• **Elenco dei compiti**:
- A) In quale città vive e lavora Luca Arboccò, secondo il testo sugli artisti?
- B) Continua il testo sugli artisti a partire dalla sua ultima frase.

• **Testo fornito**:
Luca Arboccò è nato a Chiavari (Genova) nel 1992. Ha studiato Pittura presso l'Accademia Albertina di Belle Arti a Torino. Vive e lavora a Lipsia. La sua ricerca esplora i limiti e le possibilità del linguaggio pittorico e il ruolo di quest'ultimo nel flusso iconico corrente. Attraverso le sue opere, l’artista mira a esplorare i limiti e le possibilità del linguaggio pittorico e il suo ruolo nel contemporaneo, utilizzando tecniche apparentemente distanti tra loro. Il processo che Luca Arboccò mette in atto è ben rappresentato dalla serie Trompe l’oeil – nome che si rifà al genere di pittura che suscita l’illusione della tridimensionalità - in cui però l’artista declina la pretesa di verosimiglianza suggerita dal titolo, procedendo invece attraverso la scomposizione dell’immagine. Il paesaggio raffigurato nell’opera viene dapprima dipinto dall’artista in bianco e nero, successivamente fotografato e scomposto a computer nei tre canali cromatici di base: ciano, magenta e giallo. Le immagini risultanti sono stampate su pannelli di plexiglass che vengono a loro volta sovrapposti; l’opera oscilla tra pittura e stampa, figurazione e astrazione e rispecchia il tentativo, fallito, dell’uomo di imitare la realtà.

Gli altri giovani talenti protagonisti di questa seconda tappa ospitata dalla concessionaria torinese sono stati: Silvia Cioni, Qipeng Deng, Fe Mitikafe e Alice Visentin, che hanno presentato le seguenti opere:

Silvia Cioni, Il Mausoleo delle Falene, 2019
Silvia Cioni è affascinata dal fenomeno del progresso tecnologico, in cui sempre più
velocemente e sempre più spesso l’incessante accumulo d’immagini dettano il ritmo e lo stile del contemporaneo. Nelle sue opere l’artista sperimenta e crea mondi appartenenti a un futuro, non troppo lontano, in cui la tecnologia e l’immagine digitale prendono il sopravvento sulla realtà, i sentimenti e le emozioni.

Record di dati
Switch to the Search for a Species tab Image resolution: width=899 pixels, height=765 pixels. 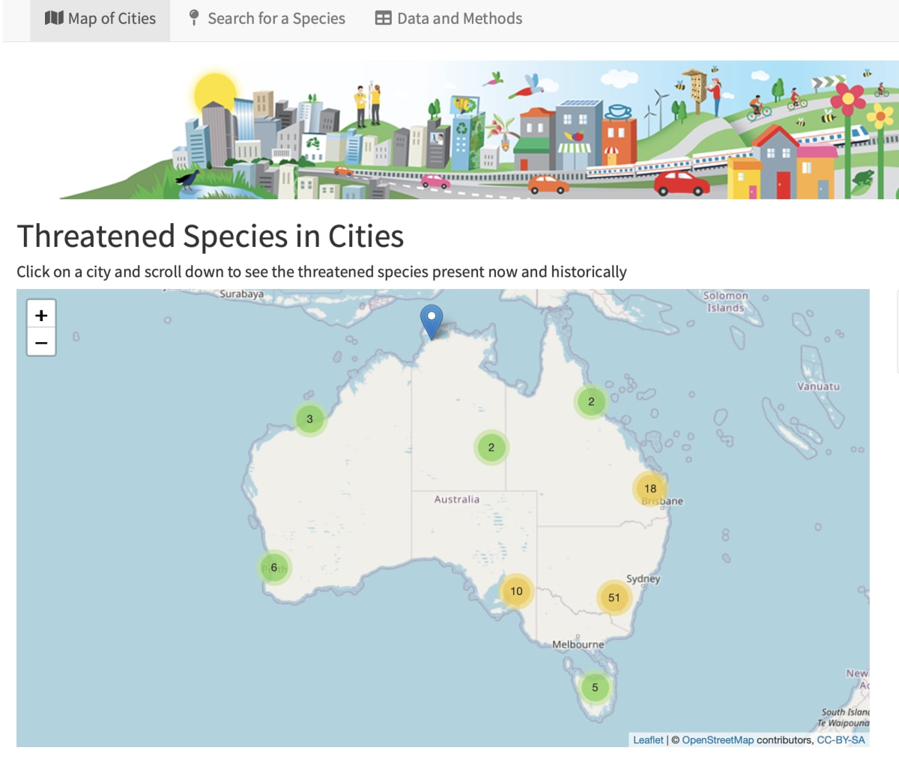[x=276, y=18]
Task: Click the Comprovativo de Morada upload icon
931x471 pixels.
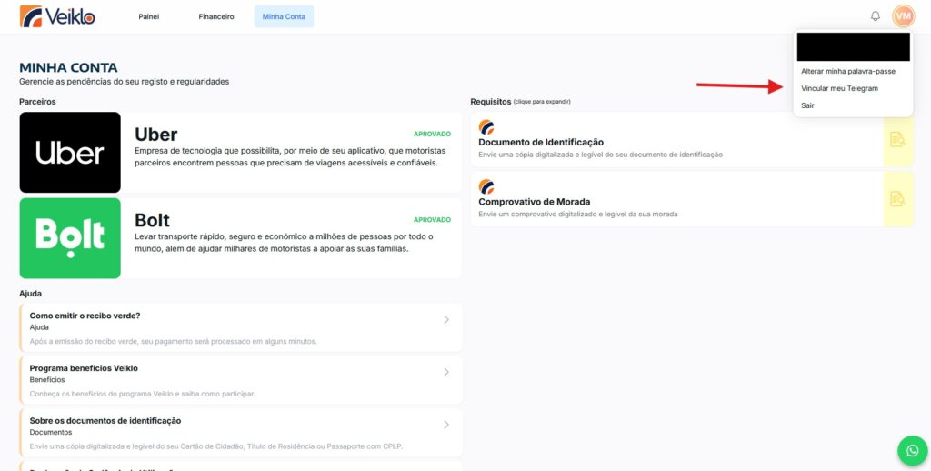Action: click(x=897, y=199)
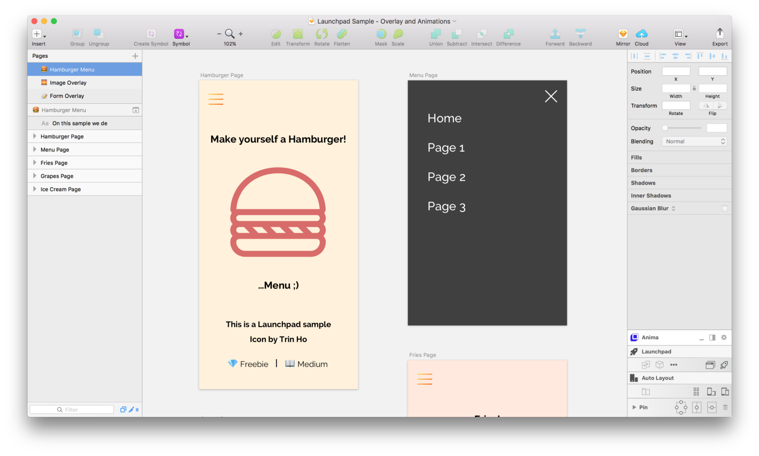Click the magnifier zoom icon
The height and width of the screenshot is (456, 759).
tap(230, 34)
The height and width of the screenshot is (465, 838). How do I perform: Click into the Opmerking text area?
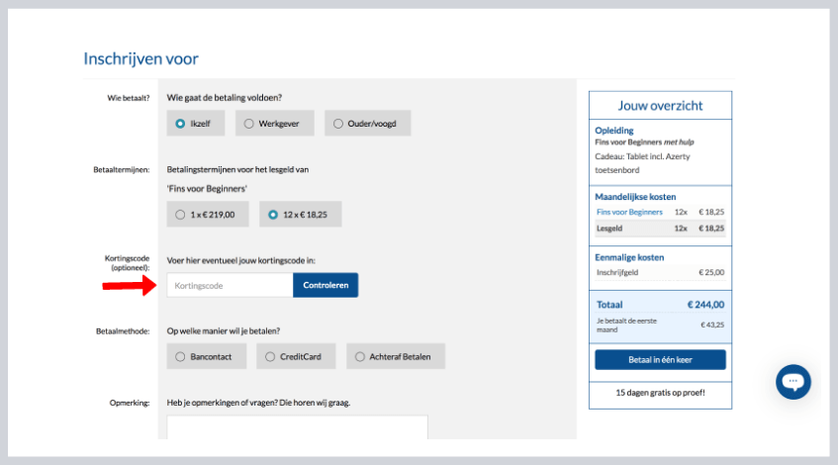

• **Risultati per compito**:
- A) A Lipsia.

- B)
Nell’opera Il Mausoleo delle Falene, Cioni ricostruisce una scultura esoterica, un totem digitale sulla cui cima spicca un televisore a tubo catodico con lo schermo rivolto verso il basso. Dei suoni provenienti dalla struttura e una piccola fessura invitano il pubblico ad avvicinarsi per indagare più a fondo la strana natura dell’opera. All’interno, una proiezione surreale ottenuta dal riflesso dello schermo del televisore su di una superfice oleosa stranisce e al contempo seduce lo spettatore. Come le falene sono attratte dalla luce, la seduzione in cui l’artista intrappola il pubblico rispecchia il fascino con cui i nuovi media incantano gli utenti.


Qipeng Deng, Nido di carta (autoprotezione fallita), 2019
Nelle sue opere Qipeng Deng indaga la condizione della natura umana, costantemente relazionata e influenzata dagli altri. Attraverso installazioni poetiche e delicate, l’artista scardina la costante razionalizzazione che l’uomo applica alle cose, regalando allo spettatore uno sguardo diverso sul mondo, più intimo e introspettivo. L’opera Nido di carta (autoprotezione fallita) è fragile e preziosa quanto un nido nascosto. Fini striscioline di carta, sulle quali risaltano degli ideogrammi cinesi, ripresi da libri significativi per l’artista, compongono un nido che sboccia al centro dell’installazione. Come tanti ramoscelli ordinatamente disposti, le eleganti striscioline di carta racchiudono e raccontano la conoscenza dell’artista, una consapevolezza di sé che lo tutela dagli altri e dall’esterno. Se da un lato l’artista si sente protetto all’interno del mondo che si è minuziosamente costruito, dall’altro riconosce l’impossibilità di essere impermeabile all’ambiente che lo circonda. Il filo bianco che serpentina e gravita attorno al nido simboleggia le possibili relazioni a cui l’individuo è sottoposto, nonché la possibilità che il nido ne venga avvolto e distrutto.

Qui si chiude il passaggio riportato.